### Objective:
Decide whether each statement agrees with the page on OculiX VNC support. Answer yes or no, and quote the words of the page that settle it. 1. VNC support in SikuliX1 was complete and stable. 2. OculiX comes with a built-in SSH tunnel. 3. OculiX handles keyboard input with more than 2,000 keysyms.

VNC support existed in SikuliX1 but was incomplete and unstable. OculiX upgraded it to production-grade with vendored TigerVNC, corruption fixes, full input handling, and seamless integration with the find/click API.
OculiX turns any machine with a VNC server into an automatable screen — same find(), click(), type() API as local automation:
graph LR
subgraph "OculiX (local)"
A["Python/Jython script<br/>find('button.png').click()"]
end
subgraph "Network"
B["SSH Tunnel<br/>(optional)"]
end
subgraph "Remote Machine (any OS)"
C["VNC Server"]
D["Application<br/>under test"]
end
A -->|"RFB protocol"| B
B -->|"port forward"| C
C --> D
style A fill:#e6f3ff,stroke:#0066cc
style D fill:#ffe6e6,stroke:#cc0000
This works on any machine: Windows, Linux, macOS, headless servers, VMs, thin clients — anything running a VNC server.
| Capability | SikuliX1 | OculiX |
|---|---|---|
| VNC connection | Basic, external TigerVNC dep | Vendored TigerVNC (100+ files in JAR) |
| Image stability | Frequent corruption | Double-refresh + stability wait |
| Encodings | Tight/ZRLE (buggy) | Raw (stable), all decoders available |
| Input | Partial keyboard | Full keyboard (2200+ keysyms) + mouse + wheel |
| Multi-screen | Single connection | Registry-based, multiple concurrent VNC screens |
| SSH integration | None | Built-in SSHTunnel (see [SSH Tunnel]) |
| Thread safety | Not guaranteed | imageLock on framebuffer, ThreadLocalSecurityClient |
| Headless/CI | Unreliable | Stable, tested in -r mode |
graph TB
subgraph "User Script"

### Record set:
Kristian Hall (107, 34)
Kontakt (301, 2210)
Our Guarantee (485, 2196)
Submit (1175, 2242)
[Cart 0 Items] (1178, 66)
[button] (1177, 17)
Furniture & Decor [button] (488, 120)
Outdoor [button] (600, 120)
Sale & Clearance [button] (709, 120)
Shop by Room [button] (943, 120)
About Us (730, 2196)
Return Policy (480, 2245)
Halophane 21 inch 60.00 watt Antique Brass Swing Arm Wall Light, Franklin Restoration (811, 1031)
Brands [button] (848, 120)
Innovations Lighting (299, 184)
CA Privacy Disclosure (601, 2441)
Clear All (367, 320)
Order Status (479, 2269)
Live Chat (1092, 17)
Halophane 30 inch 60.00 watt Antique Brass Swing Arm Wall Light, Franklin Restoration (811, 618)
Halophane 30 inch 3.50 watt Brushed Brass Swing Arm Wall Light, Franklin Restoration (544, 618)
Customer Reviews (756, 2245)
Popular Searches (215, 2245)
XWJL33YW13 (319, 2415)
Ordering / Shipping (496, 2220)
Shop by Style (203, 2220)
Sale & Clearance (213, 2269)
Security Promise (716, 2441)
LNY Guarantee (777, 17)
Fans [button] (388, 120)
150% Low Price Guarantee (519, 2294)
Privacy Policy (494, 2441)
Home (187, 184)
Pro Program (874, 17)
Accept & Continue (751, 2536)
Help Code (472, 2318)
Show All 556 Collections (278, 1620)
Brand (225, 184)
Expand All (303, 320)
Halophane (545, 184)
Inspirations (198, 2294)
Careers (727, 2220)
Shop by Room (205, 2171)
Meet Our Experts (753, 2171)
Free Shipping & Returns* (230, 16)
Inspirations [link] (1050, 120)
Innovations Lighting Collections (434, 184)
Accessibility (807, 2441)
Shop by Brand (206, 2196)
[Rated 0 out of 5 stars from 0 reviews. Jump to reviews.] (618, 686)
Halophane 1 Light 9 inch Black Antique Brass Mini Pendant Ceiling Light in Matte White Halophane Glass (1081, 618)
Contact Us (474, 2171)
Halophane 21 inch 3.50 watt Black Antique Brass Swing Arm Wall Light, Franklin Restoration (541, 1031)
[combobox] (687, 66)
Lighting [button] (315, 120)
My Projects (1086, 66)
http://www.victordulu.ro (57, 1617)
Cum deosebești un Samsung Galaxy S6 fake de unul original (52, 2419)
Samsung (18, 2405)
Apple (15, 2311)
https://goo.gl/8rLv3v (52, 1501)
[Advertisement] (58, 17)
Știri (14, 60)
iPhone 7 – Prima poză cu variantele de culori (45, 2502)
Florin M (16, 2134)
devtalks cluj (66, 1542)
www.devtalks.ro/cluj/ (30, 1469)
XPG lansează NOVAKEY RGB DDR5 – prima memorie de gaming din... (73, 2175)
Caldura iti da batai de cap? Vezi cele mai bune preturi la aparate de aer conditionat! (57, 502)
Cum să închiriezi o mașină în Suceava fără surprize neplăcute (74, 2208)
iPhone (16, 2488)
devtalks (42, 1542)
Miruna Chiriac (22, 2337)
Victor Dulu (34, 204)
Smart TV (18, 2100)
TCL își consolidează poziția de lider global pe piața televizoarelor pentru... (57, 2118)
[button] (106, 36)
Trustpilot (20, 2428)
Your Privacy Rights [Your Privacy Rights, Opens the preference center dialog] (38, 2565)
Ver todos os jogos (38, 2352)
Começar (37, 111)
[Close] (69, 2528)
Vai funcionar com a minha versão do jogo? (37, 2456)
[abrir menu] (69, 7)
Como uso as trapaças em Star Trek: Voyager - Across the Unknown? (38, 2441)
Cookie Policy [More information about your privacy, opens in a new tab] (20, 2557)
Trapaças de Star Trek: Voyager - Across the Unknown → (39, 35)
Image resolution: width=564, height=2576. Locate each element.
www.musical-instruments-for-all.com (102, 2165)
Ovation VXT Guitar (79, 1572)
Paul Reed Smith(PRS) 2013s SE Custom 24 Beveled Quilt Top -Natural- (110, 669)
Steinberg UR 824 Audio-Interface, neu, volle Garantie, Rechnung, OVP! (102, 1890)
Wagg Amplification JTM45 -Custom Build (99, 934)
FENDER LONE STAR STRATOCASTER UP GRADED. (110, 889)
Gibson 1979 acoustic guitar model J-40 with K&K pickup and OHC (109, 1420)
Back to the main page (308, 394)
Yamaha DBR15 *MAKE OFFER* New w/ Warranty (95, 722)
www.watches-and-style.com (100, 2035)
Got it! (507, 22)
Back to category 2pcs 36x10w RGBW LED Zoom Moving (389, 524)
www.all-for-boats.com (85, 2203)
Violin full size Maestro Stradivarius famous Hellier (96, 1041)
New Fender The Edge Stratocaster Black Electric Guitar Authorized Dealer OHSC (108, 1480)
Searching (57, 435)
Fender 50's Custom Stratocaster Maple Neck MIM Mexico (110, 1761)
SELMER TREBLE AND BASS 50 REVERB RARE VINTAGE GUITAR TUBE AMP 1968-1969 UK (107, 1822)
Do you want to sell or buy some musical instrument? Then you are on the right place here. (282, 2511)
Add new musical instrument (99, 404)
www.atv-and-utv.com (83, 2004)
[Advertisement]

### Final answer:
1. No: "VNC support existed in SikuliX1 but was incomplete and unstable."
2. Yes: "Built-in SSHTunnel"
3. Yes: "Full keyboard (2200+ keysyms)"